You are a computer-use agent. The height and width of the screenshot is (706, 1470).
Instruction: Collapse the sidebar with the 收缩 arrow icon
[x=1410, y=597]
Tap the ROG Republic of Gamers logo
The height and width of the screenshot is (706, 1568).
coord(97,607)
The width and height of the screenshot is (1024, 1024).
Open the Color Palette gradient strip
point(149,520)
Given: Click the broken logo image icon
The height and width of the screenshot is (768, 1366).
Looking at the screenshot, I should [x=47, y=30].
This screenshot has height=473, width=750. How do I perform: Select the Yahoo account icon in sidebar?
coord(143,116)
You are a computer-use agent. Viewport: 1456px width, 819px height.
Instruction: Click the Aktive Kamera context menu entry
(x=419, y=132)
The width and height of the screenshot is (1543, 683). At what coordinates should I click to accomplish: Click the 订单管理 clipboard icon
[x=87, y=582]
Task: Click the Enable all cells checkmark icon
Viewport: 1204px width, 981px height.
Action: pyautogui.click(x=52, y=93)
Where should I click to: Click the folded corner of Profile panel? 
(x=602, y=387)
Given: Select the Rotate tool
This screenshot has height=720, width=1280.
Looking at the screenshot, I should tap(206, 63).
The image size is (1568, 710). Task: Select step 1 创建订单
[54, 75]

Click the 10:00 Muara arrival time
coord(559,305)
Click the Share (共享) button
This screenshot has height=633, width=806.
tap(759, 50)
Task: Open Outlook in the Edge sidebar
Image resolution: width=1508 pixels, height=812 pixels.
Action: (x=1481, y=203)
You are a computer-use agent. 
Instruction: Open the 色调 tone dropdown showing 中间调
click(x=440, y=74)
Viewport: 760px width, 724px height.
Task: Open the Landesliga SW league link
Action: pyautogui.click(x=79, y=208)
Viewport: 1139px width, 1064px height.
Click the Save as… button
___
Take every line above that includes the string "agent" and return it.

You are a computer-use agent. The height and width of the screenshot is (706, 1470).
You are a computer-use agent. Viewport: 1456px width, 819px height.
You are a computer-use agent. 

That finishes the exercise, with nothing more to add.